Work required: Give back, exactly and with nothing added, the lines that run from the one containing "The image size is (1456, 819). Task: Skip" to the final line below.

Data under study:
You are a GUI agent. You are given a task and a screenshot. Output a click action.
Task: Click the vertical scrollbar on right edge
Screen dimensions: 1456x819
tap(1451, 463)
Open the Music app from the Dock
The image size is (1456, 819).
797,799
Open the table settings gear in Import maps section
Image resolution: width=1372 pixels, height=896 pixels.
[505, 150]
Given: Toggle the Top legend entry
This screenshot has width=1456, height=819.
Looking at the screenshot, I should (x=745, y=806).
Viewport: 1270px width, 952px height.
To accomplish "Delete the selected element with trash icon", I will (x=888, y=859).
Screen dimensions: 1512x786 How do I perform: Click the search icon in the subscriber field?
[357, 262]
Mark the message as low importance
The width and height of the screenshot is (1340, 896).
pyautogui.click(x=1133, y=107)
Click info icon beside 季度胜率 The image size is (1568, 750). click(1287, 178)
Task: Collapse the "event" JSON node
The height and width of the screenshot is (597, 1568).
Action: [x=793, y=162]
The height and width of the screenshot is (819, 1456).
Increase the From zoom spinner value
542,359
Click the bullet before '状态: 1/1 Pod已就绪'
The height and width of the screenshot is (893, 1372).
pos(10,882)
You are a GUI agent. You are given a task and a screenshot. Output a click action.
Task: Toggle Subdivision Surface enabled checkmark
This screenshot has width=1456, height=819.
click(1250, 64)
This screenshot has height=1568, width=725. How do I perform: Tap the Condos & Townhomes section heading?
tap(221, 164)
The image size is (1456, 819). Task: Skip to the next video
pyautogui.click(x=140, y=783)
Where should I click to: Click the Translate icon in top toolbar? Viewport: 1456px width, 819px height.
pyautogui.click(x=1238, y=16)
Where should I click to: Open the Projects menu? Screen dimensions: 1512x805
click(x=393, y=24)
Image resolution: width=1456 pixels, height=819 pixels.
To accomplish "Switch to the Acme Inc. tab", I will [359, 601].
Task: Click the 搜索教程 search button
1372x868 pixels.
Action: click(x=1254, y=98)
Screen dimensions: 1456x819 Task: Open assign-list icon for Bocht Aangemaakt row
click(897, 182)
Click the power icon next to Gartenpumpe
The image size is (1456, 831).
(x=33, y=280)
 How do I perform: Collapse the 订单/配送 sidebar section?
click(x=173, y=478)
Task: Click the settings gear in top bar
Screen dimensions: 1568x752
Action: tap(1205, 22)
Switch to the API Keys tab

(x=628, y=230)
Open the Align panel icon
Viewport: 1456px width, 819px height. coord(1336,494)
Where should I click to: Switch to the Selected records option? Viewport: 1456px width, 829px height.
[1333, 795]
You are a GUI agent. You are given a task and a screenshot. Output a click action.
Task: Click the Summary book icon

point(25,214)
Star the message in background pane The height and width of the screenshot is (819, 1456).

Result of this task:
The image size is (1456, 819). Task: Skip to the next video
pyautogui.click(x=140, y=783)
Where should I click to: Click the Translate icon in top toolbar? Viewport: 1456px width, 819px height.
pyautogui.click(x=1238, y=16)
Where should I click to: Open the Projects menu? Screen dimensions: 1512x805
click(x=393, y=24)
Image resolution: width=1456 pixels, height=819 pixels.
To accomplish "Switch to the Acme Inc. tab", I will [359, 601].
Task: Click the 搜索教程 search button
1372x868 pixels.
Action: click(x=1254, y=98)
Screen dimensions: 1456x819 Task: Open assign-list icon for Bocht Aangemaakt row
click(897, 182)
Click the power icon next to Gartenpumpe
The image size is (1456, 831).
(x=33, y=280)
 How do I perform: Collapse the 订单/配送 sidebar section?
click(x=173, y=478)
Task: Click the settings gear in top bar
Screen dimensions: 1568x752
Action: tap(1205, 22)
Switch to the API Keys tab

(x=628, y=230)
Open the Align panel icon
Viewport: 1456px width, 819px height. coord(1336,494)
Where should I click to: Switch to the Selected records option? Viewport: 1456px width, 829px height.
[1333, 795]
You are a GUI agent. You are given a task and a screenshot. Output a click action.
Task: Click the Summary book icon

point(25,214)
Star the message in background pane The height and width of the screenshot is (819, 1456).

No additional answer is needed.